蘇淩調回眼光,那些曾經無比清晰的景物此刻在眼裏盡是一片模糊,速度太快根本看不仔細,連到哪了都不知道。
霍斯維對他說:“休息一會,不要老是看着外面,眼睛會累。”
蘇淩點點頭,他這幾天生病了雖然講話不多,但倒是很聽話,霍斯維說什麽他倒也沒有什麽異議,反正都是為了他好。過了一會,蘇淩突然說:“霍斯維,其實你可以不用陪我去上海的。”他知道霍斯維有多忙,他這樣專程為自己放下這麽多事情蘇淩真的覺得沒必要,自己過去無非就是動手術,生死有命,真沒什麽好操心的。

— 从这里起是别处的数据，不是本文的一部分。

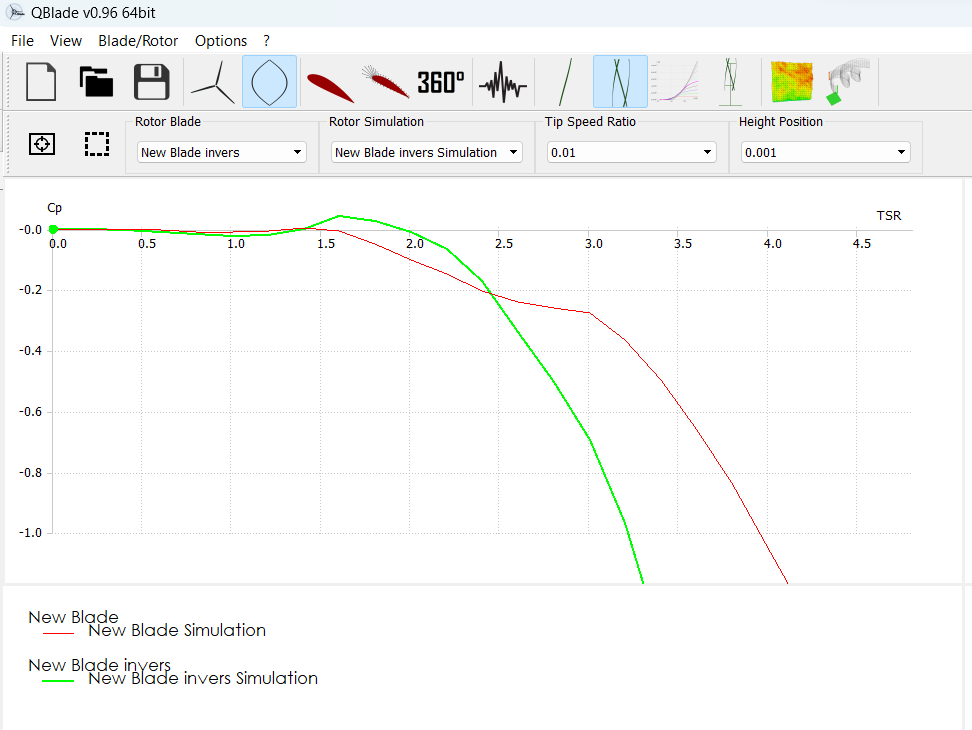Open the ? help menu
Screen dimensions: 972x730
[267, 41]
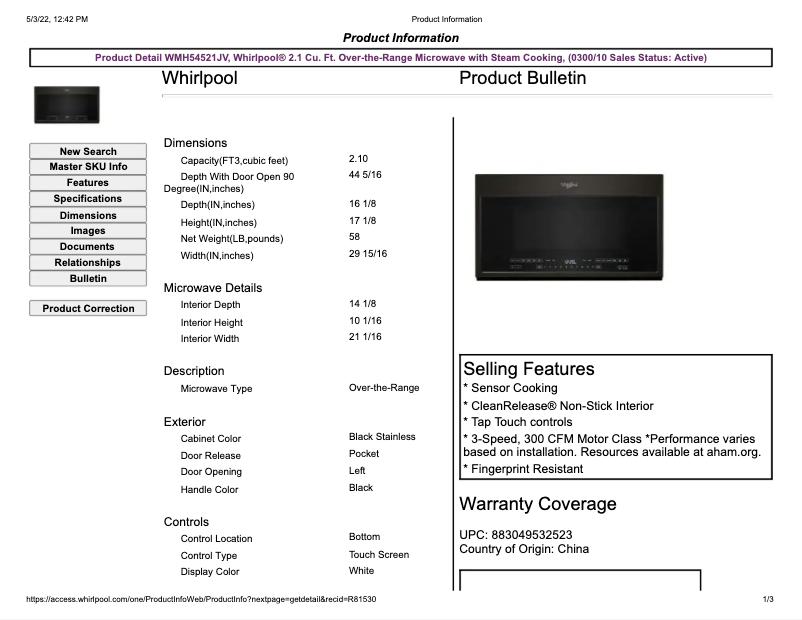Click the Microwave Details section heading
802x620 pixels.
[x=212, y=288]
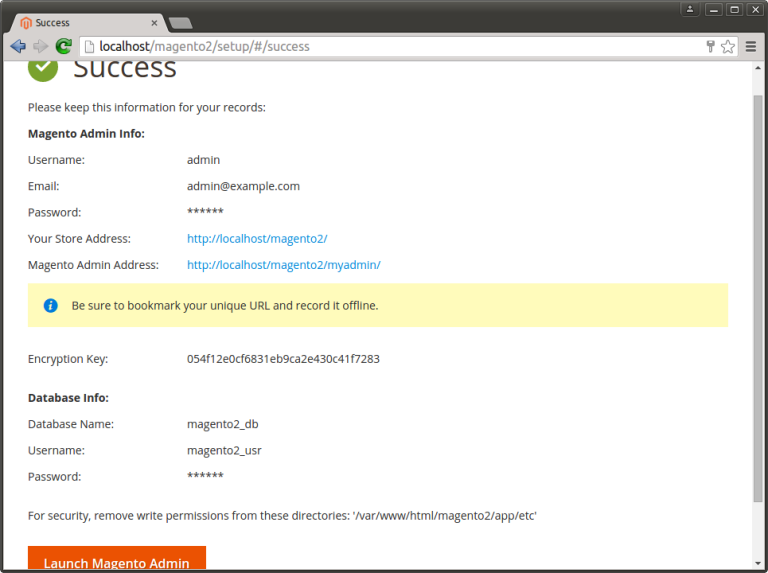Click the address bar URL field

[x=400, y=46]
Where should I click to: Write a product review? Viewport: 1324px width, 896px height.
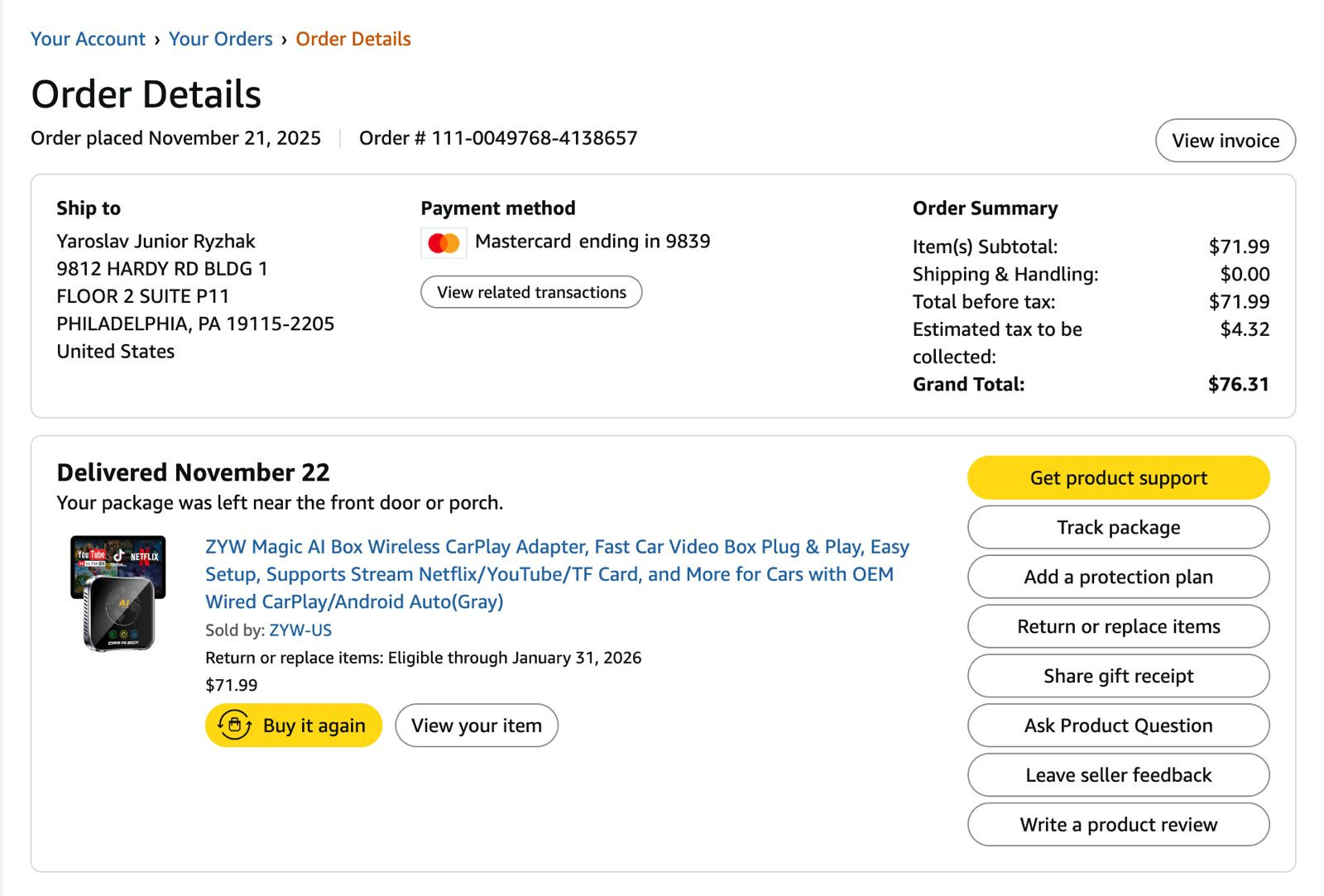pos(1119,825)
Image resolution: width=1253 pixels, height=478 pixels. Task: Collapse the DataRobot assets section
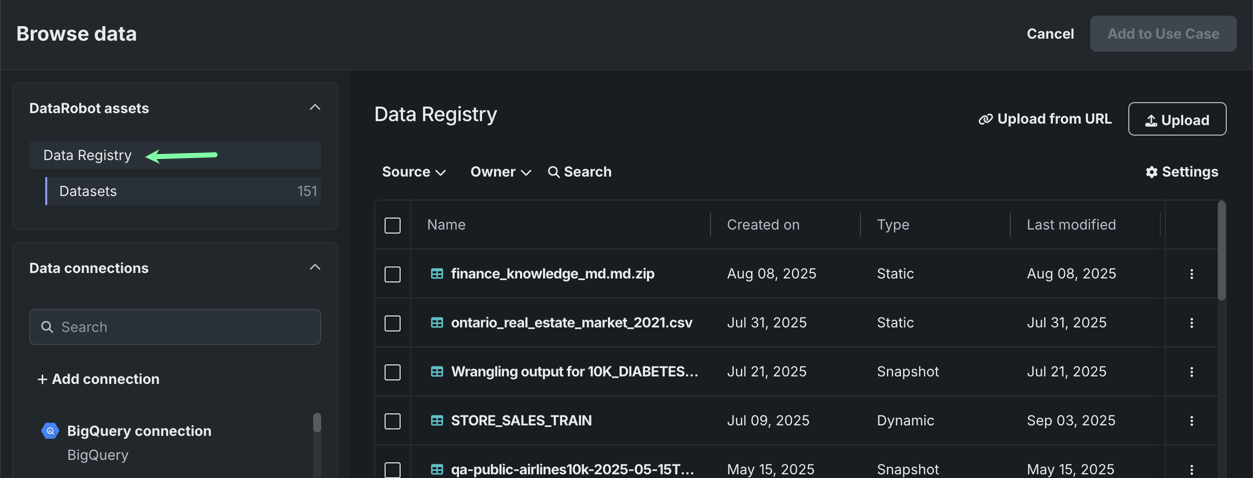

霍斯維笑了笑:“不用擔心,杭州那邊有區青他們,一直在聯系的。無錫的話,等過兩天我再過去一下就好,沒什麽大事。”他看了看蘇淩,問:“是不是擔心手術的事情?”方院長告訴他,蘇淩的病拖不得了,越早動手術越好,所以上海那邊已經談好了,人一過去就開始手術相關準備,争取今天就能把手術給做了。
這孩子連吃個藥都那麽排斥,讓他接受自己要做這麽大的一個手術還真是難為他了。事發突然,病情又緊急,确實沒有太充足的時間給蘇淩自己進行有效的心理建設。
“別怕,小淩,手術是必須要做的,不然以後會影響視力。至于手術的風險,我不會把你的安危随便交給別人,那個醫生我了解過,确實是業內最優秀的,要相信醫生的技術,更要相信我。”
蘇淩看着霍斯維,嘆了口氣:“是的,我确實擔心,但并不是不相信你,不相信醫生。我只是很怕,很怕手術一旦失敗,我該怎麽辦。”
霍斯維沉沉看他:“你放心,這種情況不會發生的,我不允許發生。”
蘇淩苦笑了一下。
誰都不是上帝,誰又能審判誰呢?
蘇淩對霍斯維說:“沒關系,霍,我已經想好了,也做了決定。我會做手術的,我能接受一切可能的結果。到時候做手術,你能幫我簽字嗎?我不想驚動我家人,我知道這樣也許是有些自私了,但與其讓他們跟我一樣擔驚受怕,還不如我一個人就好。”最壞的結果是眼睛看不見,還不至于死,既然如此,只要他一個人就好,不要讓父母白白擔心了。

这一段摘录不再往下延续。